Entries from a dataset
━━━━━━━━━━━━━━━━━━━━

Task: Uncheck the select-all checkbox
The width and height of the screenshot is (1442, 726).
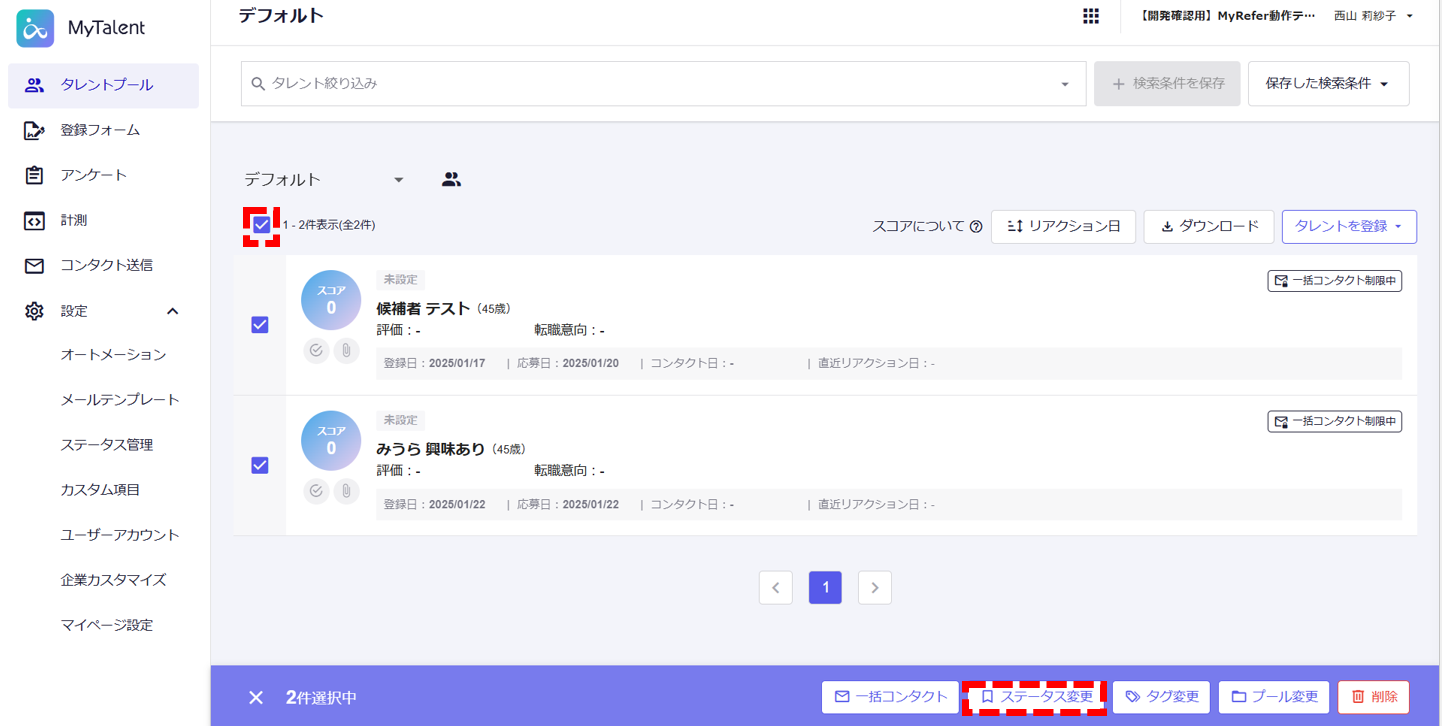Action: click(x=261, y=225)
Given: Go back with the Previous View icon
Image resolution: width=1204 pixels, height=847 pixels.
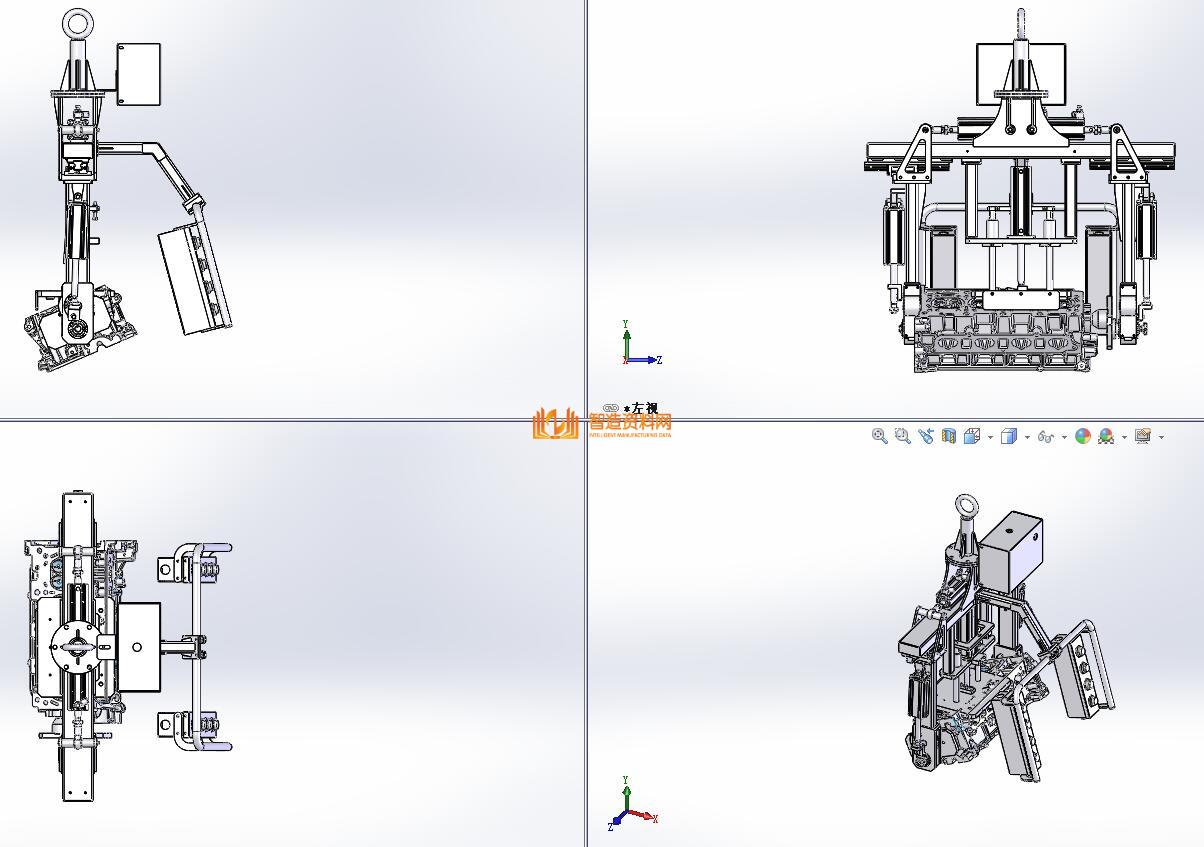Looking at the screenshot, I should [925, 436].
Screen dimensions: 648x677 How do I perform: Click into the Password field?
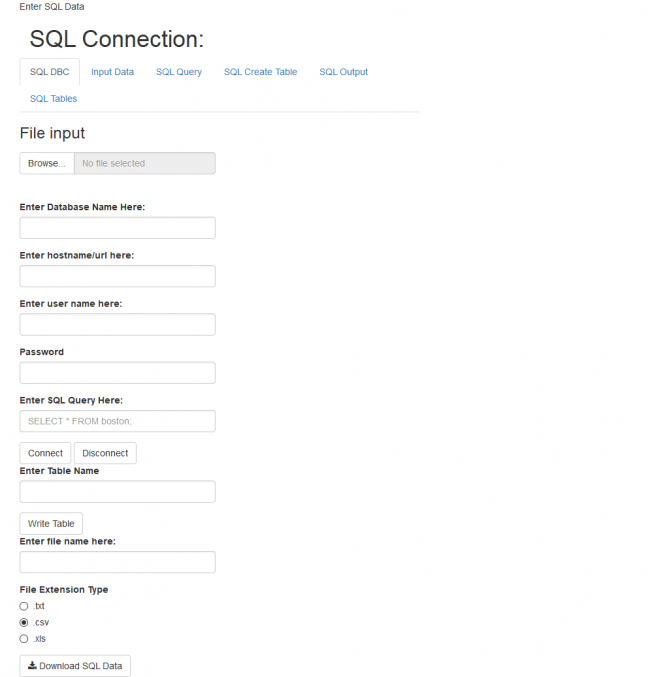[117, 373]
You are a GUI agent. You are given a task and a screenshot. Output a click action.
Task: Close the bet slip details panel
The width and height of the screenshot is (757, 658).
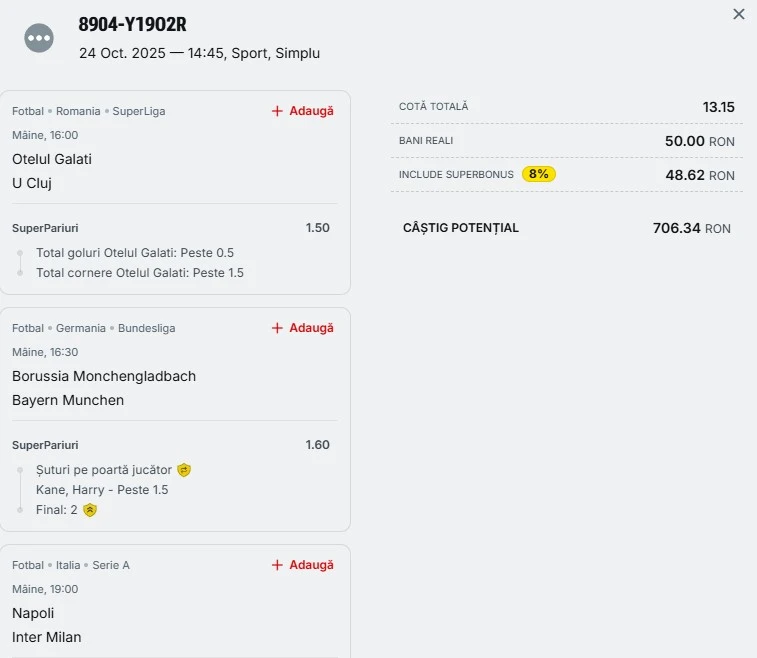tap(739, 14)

━━━━━━━━━━━━━━━━━━━━

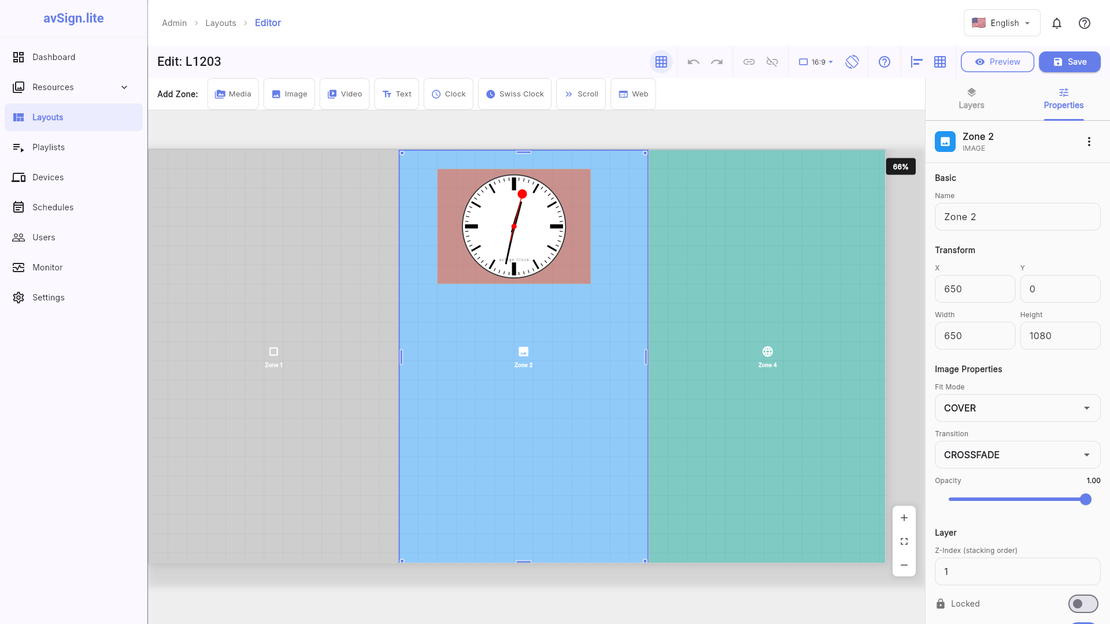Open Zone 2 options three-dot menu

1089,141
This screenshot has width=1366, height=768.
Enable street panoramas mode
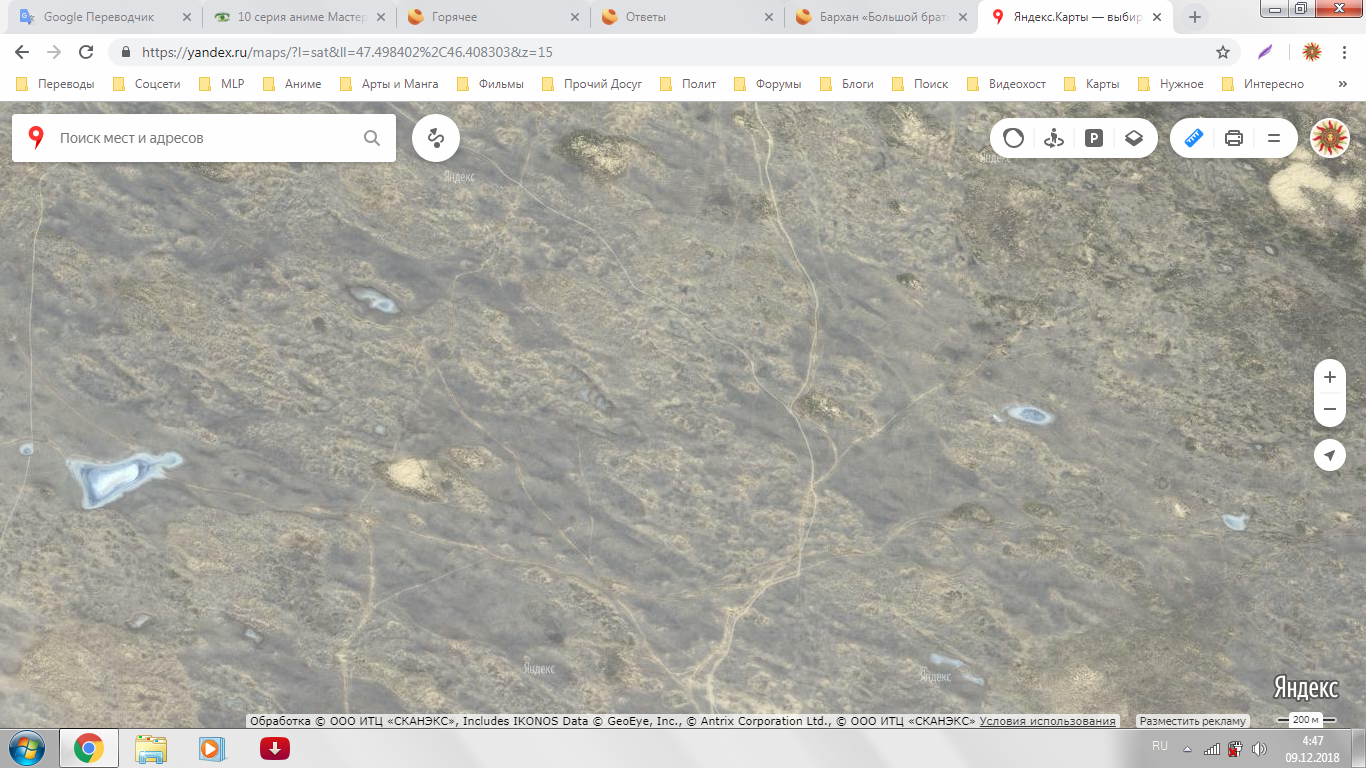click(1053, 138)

━━━━━━━━━━━━━━━━━━━━

- Your instructions:
Repeat the lines starting at the one containing "Task: Uncheck the select-all checkbox" and ending at the one containing "tap(739, 14)", leaving out the pictures.

- Written answer:
Task: Uncheck the select-all checkbox
The width and height of the screenshot is (1442, 726).
Action: click(x=261, y=225)
Given: Go back with the Previous View icon
Image resolution: width=1204 pixels, height=847 pixels.
Looking at the screenshot, I should [925, 436].
Screen dimensions: 648x677 How do I perform: Click into the Password field?
[117, 373]
You are a GUI agent. You are given a task and a screenshot. Output a click action.
Task: Close the bet slip details panel
The width and height of the screenshot is (757, 658).
tap(739, 14)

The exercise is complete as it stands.